The third commentary in this week’s symposium on Katharine Millar’s Support the Troops: Military Obligation, Gender, and the Making of Political Community, from Cian O’Driscoll. Cian is Associate Professor in the Department of International Relations at Australian National University. His principal area of research is the intersection between normative international relations theory and the history of political thought, with a particular focus on the ethics of war. His published work examines the development of the just war tradition over time and the role it plays in circumscribing contemporary debates about the rights and wrongs of warfare. These themes are reflected in his two monographs: Victory: The Triumph and Tragedy of Just War (Oxford, 2019) and The Renegotiation of the Just War Tradition (Palgrave, 2008). Cian has also co-edited three volumes and his work has been published in leading journals in the field, including International Studies Quarterly, the European Journal of International Relations, the Journal of Strategic Studies, the Journal of Global Security Studies, Review of International Studies, Ethics & International Affairs, and Millennium. He was the Principal Investigator on an ESRC project entitled Moral Victories and was a 2019 ISRF fellow. Cian is also currently the Chair of the International Ethics section of the International Studies Association.
Kate Millar’s Support the Troops is one of those books that leads you to look at the world in slightly different way than you did before. It offers a very rich account of how the StT discourse mobilises and sustains a very particular vision of civil-military relations—with implications for how we understand the nature of the modern liberal democratic state. I won’t summarise the book here, however, or even engage it in any direct way. Rather, what I want to do is think with it, extend it, and use it as a generative platform from which to reflect on four matters that are perhaps best described as orthogonal to Millar’s interests.
Seeing Both Sides
The first is the story of Willie Dunne. We don’t really meet anyone like Willie Dunne in Support The Troops, primarily because he’s fictional, after a fashion, but also because he doesn’t (straightforwardly) come from the US or the UK, which are the main sites for Kate’s analysis. Dunne, you see, is a character in Sebastian Barry’s celebrated novel about Irish soldiers serving in the British Army in World War One, A Long Long Way.
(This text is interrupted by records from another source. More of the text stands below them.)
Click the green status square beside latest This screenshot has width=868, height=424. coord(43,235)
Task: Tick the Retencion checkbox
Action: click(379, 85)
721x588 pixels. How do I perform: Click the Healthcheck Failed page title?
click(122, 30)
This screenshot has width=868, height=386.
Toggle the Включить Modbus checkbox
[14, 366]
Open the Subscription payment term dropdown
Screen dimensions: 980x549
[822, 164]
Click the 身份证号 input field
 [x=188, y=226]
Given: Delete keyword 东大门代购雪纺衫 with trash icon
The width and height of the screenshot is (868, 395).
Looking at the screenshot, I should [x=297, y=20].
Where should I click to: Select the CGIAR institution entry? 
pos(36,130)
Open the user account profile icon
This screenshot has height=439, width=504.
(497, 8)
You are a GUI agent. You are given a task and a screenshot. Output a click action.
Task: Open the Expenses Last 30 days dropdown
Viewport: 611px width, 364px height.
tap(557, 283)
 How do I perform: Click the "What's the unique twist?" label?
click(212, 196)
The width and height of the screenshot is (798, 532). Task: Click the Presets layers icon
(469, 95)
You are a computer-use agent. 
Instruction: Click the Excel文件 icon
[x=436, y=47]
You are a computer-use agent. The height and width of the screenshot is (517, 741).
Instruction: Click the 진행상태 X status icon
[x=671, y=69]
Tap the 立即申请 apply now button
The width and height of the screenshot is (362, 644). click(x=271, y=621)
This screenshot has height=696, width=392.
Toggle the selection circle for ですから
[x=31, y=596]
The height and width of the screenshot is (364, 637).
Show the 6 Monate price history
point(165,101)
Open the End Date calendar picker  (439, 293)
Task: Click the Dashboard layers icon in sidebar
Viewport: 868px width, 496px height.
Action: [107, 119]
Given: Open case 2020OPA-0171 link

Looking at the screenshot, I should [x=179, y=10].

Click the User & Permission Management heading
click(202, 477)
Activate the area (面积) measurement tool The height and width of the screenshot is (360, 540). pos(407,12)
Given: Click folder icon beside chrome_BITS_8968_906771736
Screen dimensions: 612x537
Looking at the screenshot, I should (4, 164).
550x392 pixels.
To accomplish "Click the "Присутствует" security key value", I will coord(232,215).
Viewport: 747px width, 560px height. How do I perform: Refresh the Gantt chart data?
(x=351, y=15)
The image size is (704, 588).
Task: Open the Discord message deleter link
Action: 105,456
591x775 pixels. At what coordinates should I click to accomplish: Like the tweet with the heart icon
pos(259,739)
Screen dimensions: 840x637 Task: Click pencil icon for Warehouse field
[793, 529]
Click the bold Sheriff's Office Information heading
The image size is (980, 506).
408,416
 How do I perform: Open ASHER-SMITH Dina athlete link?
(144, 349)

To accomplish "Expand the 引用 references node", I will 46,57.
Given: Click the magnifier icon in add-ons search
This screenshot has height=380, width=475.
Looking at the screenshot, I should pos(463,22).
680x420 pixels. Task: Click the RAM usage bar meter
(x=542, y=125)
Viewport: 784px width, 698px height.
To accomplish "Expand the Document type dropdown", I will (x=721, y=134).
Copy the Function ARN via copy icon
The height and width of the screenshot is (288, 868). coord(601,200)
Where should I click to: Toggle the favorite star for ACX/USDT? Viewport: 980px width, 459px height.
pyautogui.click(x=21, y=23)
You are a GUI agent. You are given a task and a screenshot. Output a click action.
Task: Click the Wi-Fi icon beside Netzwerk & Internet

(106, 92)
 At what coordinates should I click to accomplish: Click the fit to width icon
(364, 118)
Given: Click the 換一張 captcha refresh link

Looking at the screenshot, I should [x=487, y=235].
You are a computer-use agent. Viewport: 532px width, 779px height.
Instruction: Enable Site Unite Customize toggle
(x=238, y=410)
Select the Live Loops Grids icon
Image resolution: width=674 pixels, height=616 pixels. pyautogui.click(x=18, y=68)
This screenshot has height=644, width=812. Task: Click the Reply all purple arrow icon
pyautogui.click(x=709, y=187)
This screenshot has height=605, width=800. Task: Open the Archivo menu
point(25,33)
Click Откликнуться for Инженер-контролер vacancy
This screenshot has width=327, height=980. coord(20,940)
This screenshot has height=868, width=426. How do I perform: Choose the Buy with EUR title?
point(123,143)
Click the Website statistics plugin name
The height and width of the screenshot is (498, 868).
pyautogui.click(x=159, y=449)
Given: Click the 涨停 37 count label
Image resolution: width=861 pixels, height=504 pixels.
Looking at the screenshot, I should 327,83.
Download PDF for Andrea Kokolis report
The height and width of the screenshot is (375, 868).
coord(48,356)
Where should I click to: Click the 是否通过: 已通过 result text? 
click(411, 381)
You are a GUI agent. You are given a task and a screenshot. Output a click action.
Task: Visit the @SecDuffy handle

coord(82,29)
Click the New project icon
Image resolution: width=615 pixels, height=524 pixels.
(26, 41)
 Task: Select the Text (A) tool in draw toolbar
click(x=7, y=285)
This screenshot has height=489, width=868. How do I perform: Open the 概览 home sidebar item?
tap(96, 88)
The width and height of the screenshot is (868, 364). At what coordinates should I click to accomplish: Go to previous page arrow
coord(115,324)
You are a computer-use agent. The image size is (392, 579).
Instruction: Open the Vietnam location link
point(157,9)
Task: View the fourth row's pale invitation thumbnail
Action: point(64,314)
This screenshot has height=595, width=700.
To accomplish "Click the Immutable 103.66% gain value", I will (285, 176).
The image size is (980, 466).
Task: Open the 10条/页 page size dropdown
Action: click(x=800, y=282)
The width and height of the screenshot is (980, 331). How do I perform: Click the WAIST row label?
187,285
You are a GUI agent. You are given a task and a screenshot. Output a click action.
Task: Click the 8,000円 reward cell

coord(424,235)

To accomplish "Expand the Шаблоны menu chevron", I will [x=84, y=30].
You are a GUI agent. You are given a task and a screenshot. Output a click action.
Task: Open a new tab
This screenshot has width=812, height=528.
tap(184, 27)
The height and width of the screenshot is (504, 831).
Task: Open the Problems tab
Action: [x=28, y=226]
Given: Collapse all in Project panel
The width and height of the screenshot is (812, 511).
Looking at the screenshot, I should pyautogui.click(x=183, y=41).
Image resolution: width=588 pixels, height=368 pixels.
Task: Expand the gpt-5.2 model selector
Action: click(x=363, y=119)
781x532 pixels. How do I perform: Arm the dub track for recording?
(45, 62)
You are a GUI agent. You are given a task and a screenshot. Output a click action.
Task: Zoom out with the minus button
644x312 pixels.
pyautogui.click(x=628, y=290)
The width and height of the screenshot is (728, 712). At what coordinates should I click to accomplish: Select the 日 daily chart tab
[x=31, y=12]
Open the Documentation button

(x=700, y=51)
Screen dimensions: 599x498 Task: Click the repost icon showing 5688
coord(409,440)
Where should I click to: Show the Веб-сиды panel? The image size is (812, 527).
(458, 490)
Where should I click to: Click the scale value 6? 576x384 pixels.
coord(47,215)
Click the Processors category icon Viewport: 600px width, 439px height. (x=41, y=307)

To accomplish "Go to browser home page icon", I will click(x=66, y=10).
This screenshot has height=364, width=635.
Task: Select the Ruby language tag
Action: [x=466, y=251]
Though fictional, Dunne’s story is rooted in the history. Dunne was one of 200,000 Irishmen—many of them of green, nationalist background—who responded to the call made in August 1914 by John Redmond, the leader of the Irish Parliamentary Party in Westminster, for the men of Ireland to fight for the British Army in Europe. “I say to the government that they may withdraw every one of their troops from Ireland,” Redmond had declared. “I say that the coast of Ireland will be defended from foreign invasion by her armed sons, and for this purpose armed nationalist Catholics in the south will be only too glad to join arms with the armed Protestant Ulstermen in the North.”[i] Over 30,000 Irishmen would subsequently die on the Western Front in the service of the British Army. Dunne would not die in Flanders; a different fate awaited him. He would be among the soldiers who happened to be home on furlough in Dublin in April 1916—a significant date in Irish history. In the wrong place, at the wrong time, he found his leave terminated early, as he was redirected by the Crown to Dublin City centre to put down by force what would later come to be known as the Easter Rising.